REGGIO EMILIA – Il barbiere di Siviglia è un’opera buffa di Gioachino Rossini in due atti. L’opera è ancor oggi tra quelle maggiormente eseguite nei teatri di tutto il mondo ed è famosa anche per la celebre ouverture, una della più belle e famose del compositore. La versione prodotta da Fondazione I Teatri di Reggio e dal Teatro Pavarotti di Modena è un grande e colorato ingranaggio pensato per stupire e divertire il pubblico, che non ha mancato a questa rappresentazione nata l’anno scorso e andata in scena nel periodo di lockdown solo in streaming. Ma in presenza l’emozione è tutta un’altra cosa ed ha attraversato platea e palchi pieni in ogni ordine.

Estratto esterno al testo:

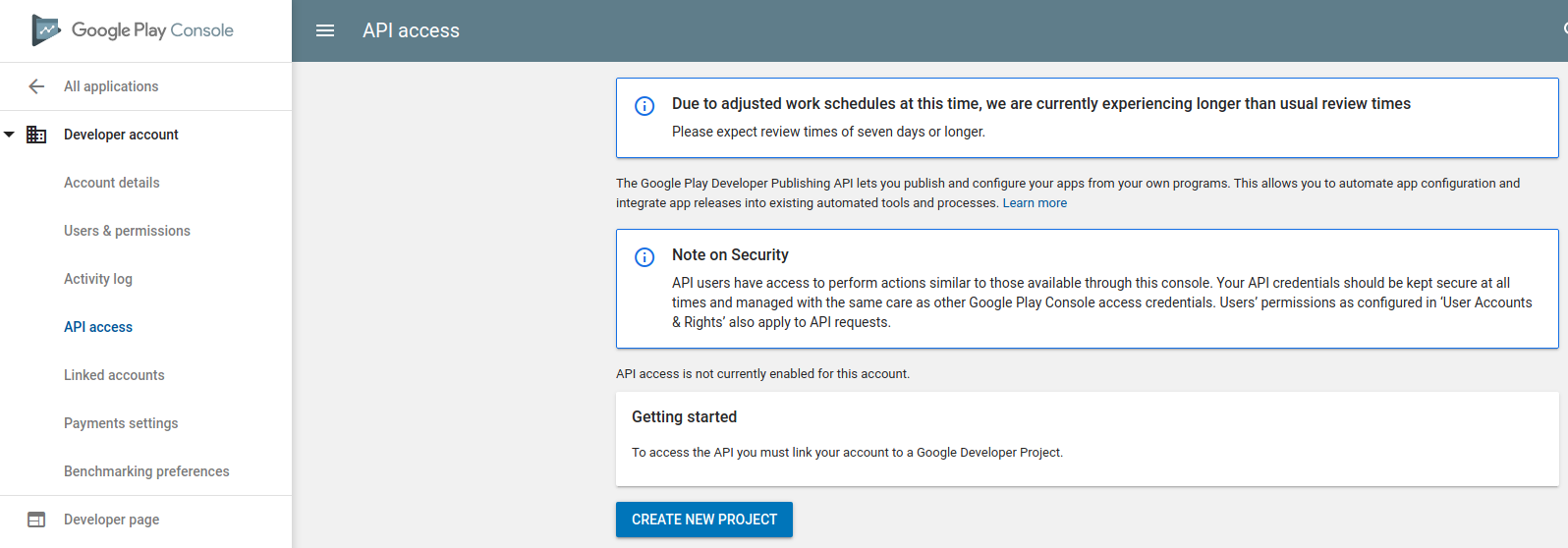
Task: Click the info icon in review times notice
Action: pyautogui.click(x=644, y=106)
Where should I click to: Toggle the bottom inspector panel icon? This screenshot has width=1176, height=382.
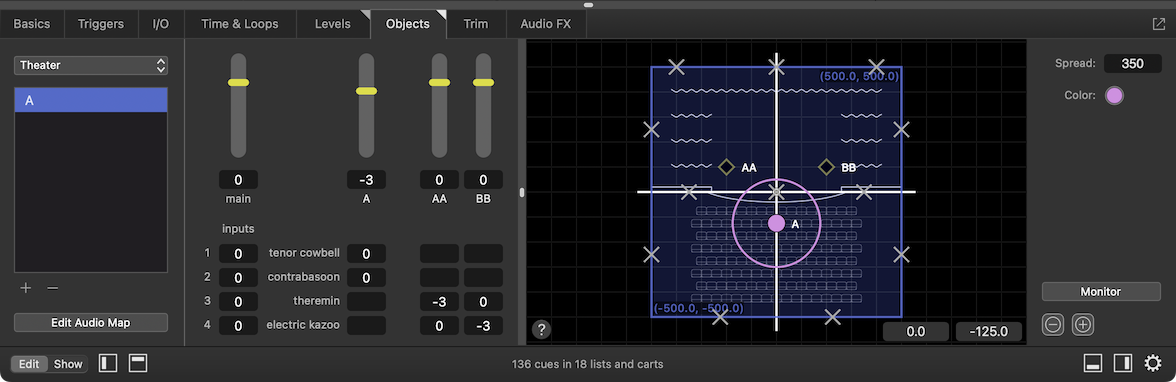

Un’opera rivista in versione contemporanea con coreografie che navigano tra fiaba e realtà, con i costumi di Arthur Arbesser, astro nascente della moda prestato al Teatro e che trasforma Figaro in un torero dall’acconciatura Rock. Rosina ha un abito da scolaretta e il Conte si destreggia bene con il suo frac a righe giallo tra vari travestimenti.
Ad accompagnare l’opera le musiche eseguite dall’Orchestra Filarmonica dell’Opera Italiana Bruno Bartoletti diretta dal giovane e talentuoso Leonardo Sini. Dal Valli l’opera si traferirà a Modena, dove andrà in scena il 1 e il 3 aprile al Teatro Comunale Pavarotti.